Boundary Conditions and Climate: Dual Controls on Hillslope Evolution in the Atacama Desert

OWEN, Justine, ESPM, Division of Ecosystem Sciences, University of California, Berkeley, 137 Mulford Hall #3114, Berkeley, CA 94720-3114, AMUNDSON, Ronald, Division of Ecosystem Sciences, U.C. Berkeley, Mulford Hall, Berkeley, CA 94720, DIETRICH, William, Earth & Planetary Science, Univ of California, Berkeley, 307 McCone Hall, Berkeley, CA 94720 and NISHIIZUMI, Kuni, Space Sciences Laboratory, UC Berkeley, Berkeley, CA 94720, jowen@nature.berkeley.edu

The co-evolution of hillslopes and the soils that mantle them is a complex process controlled by many factors, the most important of which are boundary condition and climate. Models of hillslope geomorphic response to boundary condition predict that, if lithology, climate, and biota are similar, then bedrock erosion will be faster, soils thinner, and slopes greater on hillslopes bounded by active (bedrock-bedded) channels compared to hillslopes bounded by stable (non-eroding) surfaces. Two of the key assumptions of the models, the dependence of soil flux on slope and the dependence of bedrock erosion rate on soil thickness, have been supported with field data in semiarid and humid regions (eg. Heimsath et al., 1999; Roering et al., 2004), but the effects of boundary conditions on hillslope morphology and soils have not been systematically examined in the field, particularly on arid and hyperarid hillslopes.

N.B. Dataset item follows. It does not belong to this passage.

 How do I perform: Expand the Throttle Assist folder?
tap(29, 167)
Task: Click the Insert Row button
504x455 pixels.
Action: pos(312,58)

We compared the bedrock erosion rates (calculated from 10Be and 26Al) of active-boundary, gentle, convex hillslopes and stable-boundary hillslopes in three locations along a climatic gradient (semiarid to hyperarid) in northern Chile. Regardless of boundary condition, average bedrock erosion rates increase with increasing mean annual precipitation following a power law. This climatic sensitivity of bedrock erosion differs from a general insensitivity to rainfall observed in more humid regions. As predicted, active-boundary hillslopes have thinner soils, steeper slopes, and faster bedrock erosion rates compared to those with stable boundaries. Our work provides support for the key roles of both climate and boundary condition in the evolution of arid and hyperarid landscapes.